## Exercise prompt
Copy every one of the records below word for word, without changing anything.
[Start]
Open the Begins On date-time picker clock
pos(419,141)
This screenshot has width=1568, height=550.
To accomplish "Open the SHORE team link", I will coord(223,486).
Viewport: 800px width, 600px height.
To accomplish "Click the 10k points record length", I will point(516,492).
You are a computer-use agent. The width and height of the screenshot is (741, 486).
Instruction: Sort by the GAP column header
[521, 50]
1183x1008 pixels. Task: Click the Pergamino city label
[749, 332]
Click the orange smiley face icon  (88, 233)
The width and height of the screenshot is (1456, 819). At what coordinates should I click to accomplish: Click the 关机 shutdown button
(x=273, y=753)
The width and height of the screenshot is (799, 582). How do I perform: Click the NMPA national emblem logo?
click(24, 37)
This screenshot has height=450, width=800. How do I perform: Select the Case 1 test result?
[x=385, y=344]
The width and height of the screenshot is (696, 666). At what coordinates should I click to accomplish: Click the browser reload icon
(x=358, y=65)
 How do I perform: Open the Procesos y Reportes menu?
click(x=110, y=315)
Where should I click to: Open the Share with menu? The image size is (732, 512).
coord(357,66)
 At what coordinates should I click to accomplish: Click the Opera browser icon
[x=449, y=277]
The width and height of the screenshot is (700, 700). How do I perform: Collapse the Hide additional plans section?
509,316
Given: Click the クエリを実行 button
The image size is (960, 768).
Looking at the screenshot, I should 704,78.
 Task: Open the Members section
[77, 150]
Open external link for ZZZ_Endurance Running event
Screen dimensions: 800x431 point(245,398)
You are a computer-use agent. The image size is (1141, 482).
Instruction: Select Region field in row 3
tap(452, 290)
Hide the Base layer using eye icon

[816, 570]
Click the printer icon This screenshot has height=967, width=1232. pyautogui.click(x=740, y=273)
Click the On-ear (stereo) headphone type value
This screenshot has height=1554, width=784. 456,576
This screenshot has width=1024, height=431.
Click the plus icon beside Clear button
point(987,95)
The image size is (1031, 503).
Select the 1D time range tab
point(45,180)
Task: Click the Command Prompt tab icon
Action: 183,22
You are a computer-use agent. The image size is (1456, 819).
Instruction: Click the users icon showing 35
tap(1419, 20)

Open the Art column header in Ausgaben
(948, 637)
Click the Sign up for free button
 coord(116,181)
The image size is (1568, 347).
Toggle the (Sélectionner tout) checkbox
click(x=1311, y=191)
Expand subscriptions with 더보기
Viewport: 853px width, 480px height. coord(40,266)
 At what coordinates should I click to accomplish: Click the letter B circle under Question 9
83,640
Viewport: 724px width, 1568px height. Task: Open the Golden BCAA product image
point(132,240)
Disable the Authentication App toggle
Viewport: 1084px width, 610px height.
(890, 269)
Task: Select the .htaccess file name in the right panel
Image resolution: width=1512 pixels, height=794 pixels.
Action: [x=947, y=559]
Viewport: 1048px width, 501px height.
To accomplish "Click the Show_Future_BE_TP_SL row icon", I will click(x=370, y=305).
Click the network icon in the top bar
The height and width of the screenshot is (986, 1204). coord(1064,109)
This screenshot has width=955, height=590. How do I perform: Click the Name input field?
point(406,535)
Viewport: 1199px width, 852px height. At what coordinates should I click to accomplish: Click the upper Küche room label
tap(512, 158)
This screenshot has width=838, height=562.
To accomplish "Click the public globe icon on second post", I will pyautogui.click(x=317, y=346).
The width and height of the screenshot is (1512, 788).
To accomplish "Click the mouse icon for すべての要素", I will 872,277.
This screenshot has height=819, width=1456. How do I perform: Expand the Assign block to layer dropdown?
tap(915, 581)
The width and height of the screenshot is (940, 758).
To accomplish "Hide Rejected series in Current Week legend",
[End]
## Completed task
Open the Begins On date-time picker clock
pos(419,141)
This screenshot has width=1568, height=550.
To accomplish "Open the SHORE team link", I will coord(223,486).
Viewport: 800px width, 600px height.
To accomplish "Click the 10k points record length", I will point(516,492).
You are a computer-use agent. The width and height of the screenshot is (741, 486).
Instruction: Sort by the GAP column header
[521, 50]
1183x1008 pixels. Task: Click the Pergamino city label
[749, 332]
Click the orange smiley face icon  (88, 233)
The width and height of the screenshot is (1456, 819). At what coordinates should I click to accomplish: Click the 关机 shutdown button
(x=273, y=753)
The width and height of the screenshot is (799, 582). How do I perform: Click the NMPA national emblem logo?
click(24, 37)
This screenshot has height=450, width=800. How do I perform: Select the Case 1 test result?
[x=385, y=344]
The width and height of the screenshot is (696, 666). At what coordinates should I click to accomplish: Click the browser reload icon
(x=358, y=65)
 How do I perform: Open the Procesos y Reportes menu?
click(x=110, y=315)
Where should I click to: Open the Share with menu? The image size is (732, 512).
coord(357,66)
 At what coordinates should I click to accomplish: Click the Opera browser icon
[x=449, y=277]
The width and height of the screenshot is (700, 700). How do I perform: Collapse the Hide additional plans section?
509,316
Given: Click the クエリを実行 button
The image size is (960, 768).
Looking at the screenshot, I should 704,78.
 Task: Open the Members section
[77, 150]
Open external link for ZZZ_Endurance Running event
Screen dimensions: 800x431 point(245,398)
You are a computer-use agent. The image size is (1141, 482).
Instruction: Select Region field in row 3
tap(452, 290)
Hide the Base layer using eye icon

[816, 570]
Click the printer icon This screenshot has height=967, width=1232. pyautogui.click(x=740, y=273)
Click the On-ear (stereo) headphone type value
This screenshot has height=1554, width=784. 456,576
This screenshot has width=1024, height=431.
Click the plus icon beside Clear button
point(987,95)
The image size is (1031, 503).
Select the 1D time range tab
point(45,180)
Task: Click the Command Prompt tab icon
Action: 183,22
You are a computer-use agent. The image size is (1456, 819).
Instruction: Click the users icon showing 35
tap(1419, 20)

Open the Art column header in Ausgaben
(948, 637)
Click the Sign up for free button
 coord(116,181)
The image size is (1568, 347).
Toggle the (Sélectionner tout) checkbox
click(x=1311, y=191)
Expand subscriptions with 더보기
Viewport: 853px width, 480px height. coord(40,266)
 At what coordinates should I click to accomplish: Click the letter B circle under Question 9
83,640
Viewport: 724px width, 1568px height. Task: Open the Golden BCAA product image
point(132,240)
Disable the Authentication App toggle
Viewport: 1084px width, 610px height.
(890, 269)
Task: Select the .htaccess file name in the right panel
Image resolution: width=1512 pixels, height=794 pixels.
Action: [x=947, y=559]
Viewport: 1048px width, 501px height.
To accomplish "Click the Show_Future_BE_TP_SL row icon", I will click(x=370, y=305).
Click the network icon in the top bar
The height and width of the screenshot is (986, 1204). coord(1064,109)
This screenshot has width=955, height=590. How do I perform: Click the Name input field?
point(406,535)
Viewport: 1199px width, 852px height. At what coordinates should I click to accomplish: Click the upper Küche room label
tap(512, 158)
This screenshot has width=838, height=562.
To accomplish "Click the public globe icon on second post", I will pyautogui.click(x=317, y=346).
The width and height of the screenshot is (1512, 788).
To accomplish "Click the mouse icon for すべての要素", I will 872,277.
This screenshot has height=819, width=1456. How do I perform: Expand the Assign block to layer dropdown?
tap(915, 581)
The width and height of the screenshot is (940, 758).
To accomplish "Hide Rejected series in Current Week legend",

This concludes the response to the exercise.